I ask her how she feels about her husband playing with long-haired musicians, about the mix of young and old people in the Queen bars.
“The long hair doesn’t bother us. To each his own I say. Nobody in these places knocks anybody else. They don’t complain about the music or the way people look. That’s not important, the way I look at it, nice people is nice people.”
Herb Appleby has owned the Gladstone Hotel since 1964. He bought it with his father and took over sole ownership when his father passed away a few years later. Appleby’s father had owned the New Statler Hotel at Chestnut Street and Queen and before that had owned the Casino Theatre also on Queen.
“It was one of the city’s better burlesque houses. People like Tony Bennett played there,” he says proudly.
Herb Appleby is not the kind of man I expected to find running a Queen Street country bar. He’s Jewish, about five foot eight, a little bald and looks somewhere in his 40s. He doesn’t look like a country music fan.
But it’s obvious Appleby loves running the Gladstone and is proud of his hotel.
Appleby says that when he bought the Gladstone it was just a place to drink, it didn’t have a lot going for it.

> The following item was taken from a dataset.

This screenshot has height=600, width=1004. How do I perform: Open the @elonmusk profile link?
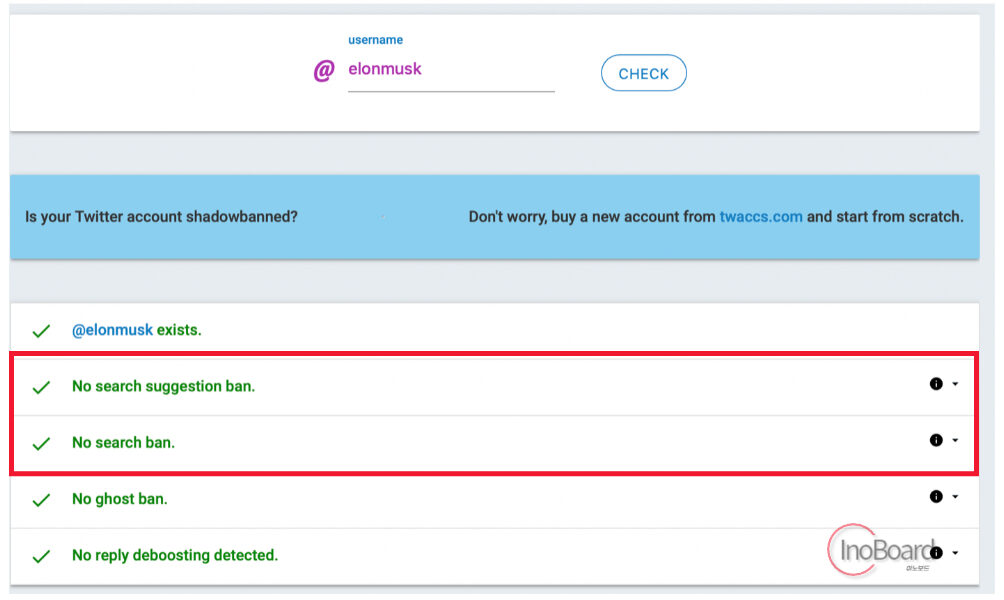112,330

He’s put a lot of energy into promotional activities, good service and good bands.
“The way I look at it, the product I sell is the same as everybody else sells, my Molson Golden is no better or worse than anybody else’s. I’ve got to be able to sell my customers something else to get them in here on a regular basis.”

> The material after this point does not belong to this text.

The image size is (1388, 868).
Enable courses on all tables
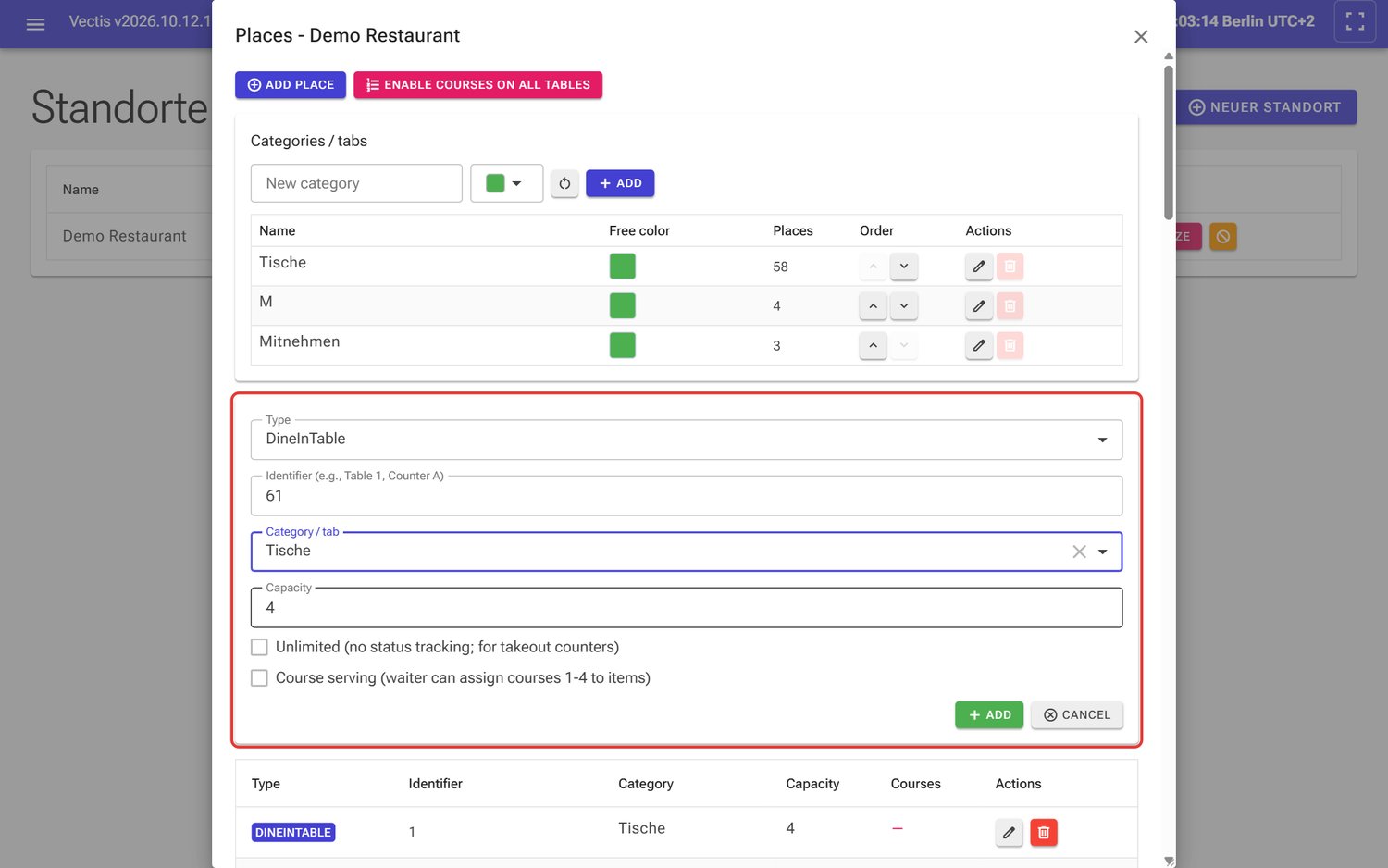pos(477,85)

Talking with Appleby, you get the feeling you could be talking with a country club owner or the operator of a fine restaurant.
“When I took over there was no entertainment. The first thing I did was put in a Hammond organ, they were big back then. Three years later I switched to a country and western policy and I have stuck with that ever since. My customers want country and western and the clientele I want are country and western people.
“People will travel across town to hear a good band so I make a point of booking good ones. There’s no question that the music you bring in defines the crowd. For example, I wouldn’t want to run a place catering to a rock crowd. Too many fights and just the wrong kind of atmosphere.”
“My regular customers are friendly, good people out to have a good time. I like them to feel that while sure I may be taking their money I give them a little extra in return.”
Appleby always has a supply of cakes in his freezer so he can thaw one out and give it to people celebrating almost any kind of event.
“Friday nights a woman often comes in selling roses, I’ll take a dozen and give them to my regular customers.
“There are people in this bar who have been drinking at the Gladstone for 40 years, really. I’ve got a lady who comes in here a couple nights a week who’s 85 years old. She’s gone through two husbands and I’ve known them both. We’ve got fathers with their sons and their fathers all at the same table.
And when there’s a death in the family, Appleby sends flowers.